Global Eco Watch: Many factors may have caused muskrat decline in North America

Down To Earth brings you the top happenings in the world of global ecology

 
By DTE Staff
Last Updated: Sunday 14 June 2020
Muskrats are a semi aquatic rodent species native to North America. Photo: goodfreephotos.com
Muskrats are a semi aquatic rodent species native to North America. Photo: goodfreephotos.com Muskrats are a semi aquatic rodent species native to North America.
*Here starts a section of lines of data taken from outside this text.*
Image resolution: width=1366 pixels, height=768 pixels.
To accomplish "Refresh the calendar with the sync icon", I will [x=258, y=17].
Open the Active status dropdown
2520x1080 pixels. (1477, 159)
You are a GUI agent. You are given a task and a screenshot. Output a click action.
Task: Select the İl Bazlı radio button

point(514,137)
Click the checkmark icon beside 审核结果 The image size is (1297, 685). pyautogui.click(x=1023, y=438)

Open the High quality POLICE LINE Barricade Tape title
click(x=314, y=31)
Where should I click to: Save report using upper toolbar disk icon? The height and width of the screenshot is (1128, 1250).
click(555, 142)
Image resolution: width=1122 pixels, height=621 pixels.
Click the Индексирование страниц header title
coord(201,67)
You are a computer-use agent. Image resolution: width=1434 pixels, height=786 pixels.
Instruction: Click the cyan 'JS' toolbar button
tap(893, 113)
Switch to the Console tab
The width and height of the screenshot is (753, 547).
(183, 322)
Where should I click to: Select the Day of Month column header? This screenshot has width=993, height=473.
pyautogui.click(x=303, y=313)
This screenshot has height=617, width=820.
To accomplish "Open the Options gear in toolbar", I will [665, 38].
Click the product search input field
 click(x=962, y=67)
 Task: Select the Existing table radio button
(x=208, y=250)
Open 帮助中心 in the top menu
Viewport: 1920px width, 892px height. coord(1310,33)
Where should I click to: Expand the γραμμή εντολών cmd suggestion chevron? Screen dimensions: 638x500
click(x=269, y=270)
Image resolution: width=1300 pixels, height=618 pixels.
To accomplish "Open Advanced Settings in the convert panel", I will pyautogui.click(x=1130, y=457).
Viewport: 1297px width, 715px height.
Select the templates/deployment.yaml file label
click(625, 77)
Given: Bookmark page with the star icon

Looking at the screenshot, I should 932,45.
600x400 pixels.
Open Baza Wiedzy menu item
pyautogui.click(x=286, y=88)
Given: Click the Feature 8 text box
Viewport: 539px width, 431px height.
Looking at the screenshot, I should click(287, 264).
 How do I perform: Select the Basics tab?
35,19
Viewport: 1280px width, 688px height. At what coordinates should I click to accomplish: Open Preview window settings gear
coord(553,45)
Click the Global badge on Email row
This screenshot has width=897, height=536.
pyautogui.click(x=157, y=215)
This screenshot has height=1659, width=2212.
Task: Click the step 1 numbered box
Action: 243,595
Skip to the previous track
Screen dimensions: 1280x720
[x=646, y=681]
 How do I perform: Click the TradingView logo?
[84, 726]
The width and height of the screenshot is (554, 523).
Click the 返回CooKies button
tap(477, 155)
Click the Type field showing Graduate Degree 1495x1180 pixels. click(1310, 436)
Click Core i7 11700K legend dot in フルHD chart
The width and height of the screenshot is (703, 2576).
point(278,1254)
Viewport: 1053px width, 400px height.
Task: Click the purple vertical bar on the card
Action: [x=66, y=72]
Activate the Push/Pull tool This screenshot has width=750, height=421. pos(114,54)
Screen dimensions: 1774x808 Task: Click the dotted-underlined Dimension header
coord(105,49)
Photo: goodfreephotos.com

Many factors may have caused the decline of muskrats across North America, a new study by Pennsylvania State University has said.

The muskrat is a species of semiaquatic rodent native to North America and has also been introduced to other continents.

Researchers went through 131 articles that were published from 1915 to 2019 about studies done to find out what muskrats were exposed to in 27 US states and 9 Canadian provinces.

They found that the rodents had died due to a number of factors including pathogens, parasites, environmental contaminants as well as disease.

But the team was not able to pinpoint the exact factors that were leading to declines in muskrat populations in the US and Canada because of many differences in which the information in the articles had been collected.

They, however, said their study was a baseline for understanding the role of pathogens, parasites, contaminants and disease in influencing muskrat population declines.

Tiger found dead in Wayanad Wildlife Sanctuary

A tiger was found dead in the Wayanad Wildlife Sanctuary in Kerala on June 10, 2020, according to a media report.

The carcass of the tiger, an 11-year-old male was found by forest guards around 50 metres away from the Bathery-Pulpally road, the report said. The spot is located in the sanctuary’s Kurichiad range.

On examination, it was found that the tiger had likely died of infighting. There were also injuries found on its bodies sustained due to porcupine quills.

The tiger was a resident animal of the sanctuary and had been spotted in camera trap surveys from 2012 onwards.